Avevo visto amici innamorarsi, sposarsi, separarsi e ricominciare da capo, come se il sentimento fosse una roulette emotiva.
Anch’io avevo tentato. Avevo creduto a parole dolci, a promesse sussurrate sotto le luci soffuse dei ristoranti.
Ogni volta, però, mi ero ritrovata sola, con una tazza fredda sul tavolo e il telefono che non squillava più.
Ogni delusione aveva consumato un po’ della mia speranza, assottigliandola fino a renderla quasi invisibile.
Non ero diventata cinica. Ero diventata prudente.
E quando arrivai a quarant’anni, compresi che forse non stavo aspettando l’uomo giusto, ma un’idea che non esisteva davvero.
Accettai di sposarlo: Il consiglio silenzioso di una madre e una vita tranquilla in provincia
Vivevo con mia madre, Adriana, in una casa in affitto a Borgo Castello, un piccolo paese circondato da colline e campi che cambiavano colore a ogni stagione.
Le sere erano silenziose, rotte solo dal ticchettio dell’orologio e dal rumore dei piatti nel lavello.
Una sera, mentre il vento faceva vibrare i vetri, mia madre si sedette accanto a me e parlò con quella voce pacata che aveva sempre usato nei momenti importanti.
«Forse dovresti smettere di cercare ciò che abbaglia», disse.
«A volte l’amore non fa rumore. L’uomo che vive poco più avanti, quello che ripara radio e computer… ha un cuore buono. Cammina piano, ma resta.»
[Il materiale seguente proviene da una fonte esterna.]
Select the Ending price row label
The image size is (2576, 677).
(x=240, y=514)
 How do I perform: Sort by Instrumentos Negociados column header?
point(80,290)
Si chiamava Matteo Rinaldi.
Abitava in una vecchia casa di legno con il padre anziano.
Un incidente in gioventù gli aveva danneggiato una gamba, lasciandogli una zoppia permanente.
Matteo parlava poco, lavorava molto e chiedeva sempre il giusto, soprattutto agli anziani del paese.
Riparava televisori, radio e vecchi elettrodomestici con una pazienza rara.
Con me era sempre stato gentile, discreto, mai invadente.
Si diceva che mi volesse bene da tempo, ma non aveva mai osato dirlo apertamente.
Io avevo notato i suoi gesti, ma li avevo sempre considerati solo gentilezza.
Una proposta semplice in un pomeriggio di pioggia
Un pomeriggio piovoso, mentre le foglie bagnate si incollavano alla veranda, Matteo bussò alla porta.
Aveva in mano un solo fiore, un giglio bianco.
«So di non essere l’uomo che hai sempre sognato», disse con voce calma.
«Ma se mi permetti di camminare accanto a te, anche lentamente, non sarai più sola.»